Além disso, os russos usam redutores de som na infantaria de armas pequenas para impedir os sistemas de detecção acústica no campo.

"A decisão de retirar as Forças Armadas ucranianas foi uma surpresa", nota o último relatório, sublinhando a sua "súbita e despreparação", levantando receios de que esta escolha tenha sido "mais sofrida do que decidida pelo comando ucraniano", evocando um possível início de uma "debandada".

"As Forças Armadas ucranianas acabaram de mostrar taticamente que não possuem as capacidades humanas e materiais [...] para segurar um setor da frente que está sujeito ao esforço do assaltante", continua o documento. "O fracasso ucraniano em Avdiivka mostra que, apesar do envio de emergência de uma brigada de 'elite' – a 3ª Brigada de Assalto Aéreo Azov – Kiev não é capaz de restabelecer localmente um setor da frente que está em colapso", alerta o último relatório. 

A arte do "Maskovkira" 


Resta saber o que os russos farão com esse sucesso tático. Continuarão no modo atual de "mordiscar e sacudir lentamente" toda a linha de frente ou buscarão "romper as profundezas"? 
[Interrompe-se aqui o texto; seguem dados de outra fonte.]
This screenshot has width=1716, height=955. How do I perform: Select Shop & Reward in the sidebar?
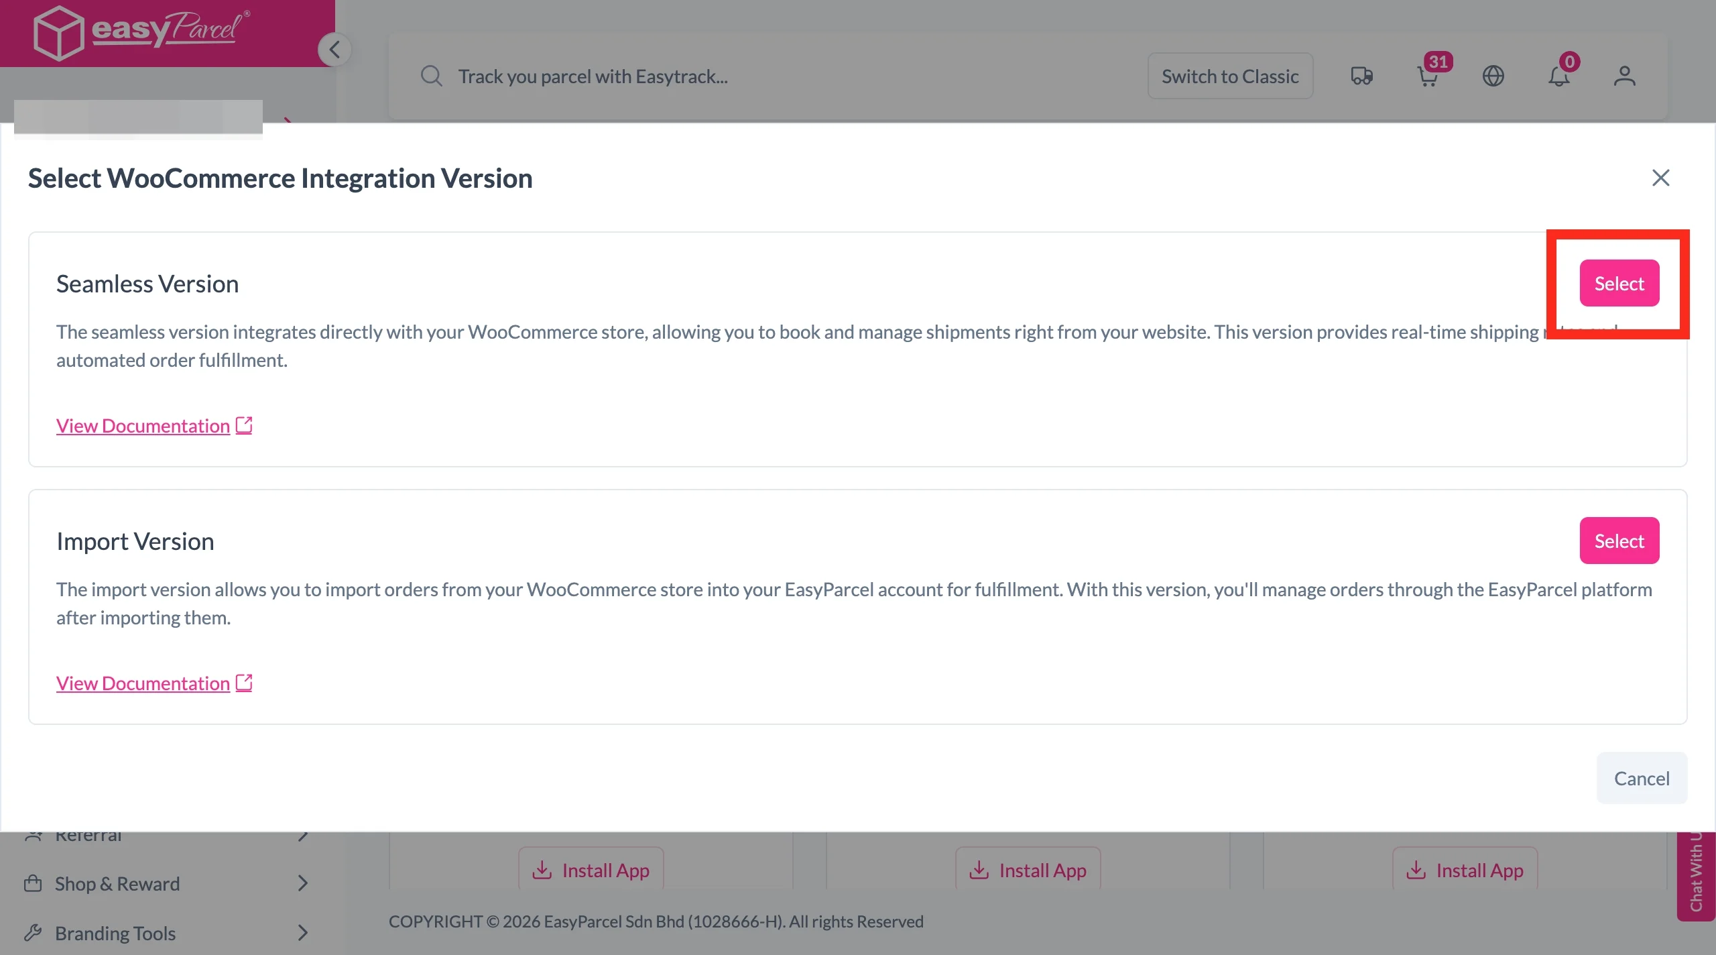click(x=117, y=883)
"O terreno por trás de Avdiivka permite isso", disse o documento recente, alertando que as fontes ocidentais tendem a "subestimar" os russos, que são adeptos da prática de "Maskovkira", "parecendo fracos quando você é forte".
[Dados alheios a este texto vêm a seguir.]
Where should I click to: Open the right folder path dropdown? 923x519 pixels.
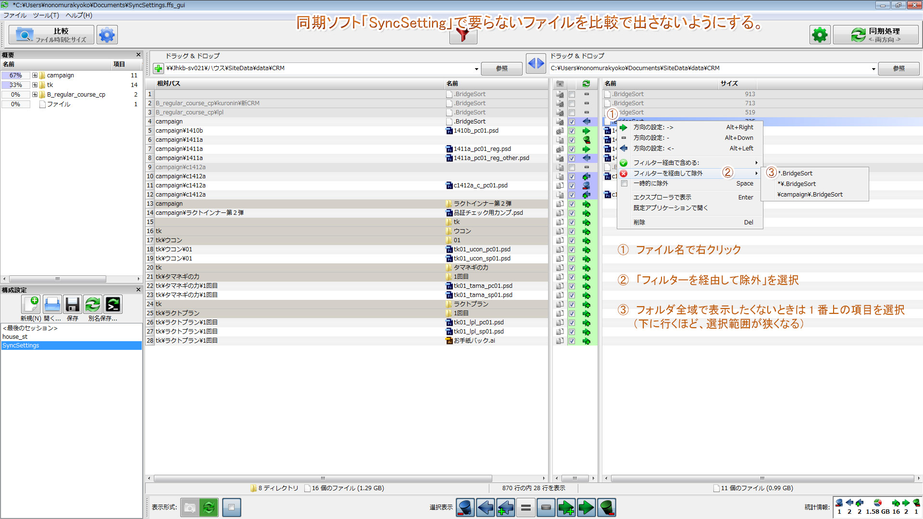873,69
De acordo com esta análise, após dois anos de guerra, as forças russas mostraram, portanto, a sua capacidade de "desenvolver resistência operacional" que lhes permite travar "uma guerra lenta e de longa intensidade com base no desgaste contínuo do exército ucraniano ". 

Não tenho certeza. Uma avaliação pessimista para o futuro


É esta nova situação estratégica, em que o exército russo parece estar numa posição de força face a um exército ucraniano no fim da sua amarra, que levou Emmanuel Macron, "em dinâmica", como disse, a considerar reforços de tropas? 

Uma perspectiva realista diante da situação operacional atual, descrita como "crítica" por observadores em campo. "Mas o que pode parecer realista de um ponto de vista estritamente tático pode se tornar irrealista do ponto de vista estratégico e diplomático", suspira um oficial francês.

No Ministério das Forças Armadas, na comitiva de Sébastien Lecornu, defendem a palavra do presidente: "O estado das forças na Ucrânia é muito preocupante. As declarações do presidente pedem um sobressalto e mostram que estamos em um ponto de virada. Como chegamos até aqui? 

Vários relatórios confidenciais da defesa, que Marianne pôde consultar, referem-se a uma "situação crítica". Essa é uma explicação de três pontos, muito distante do discurso oficial.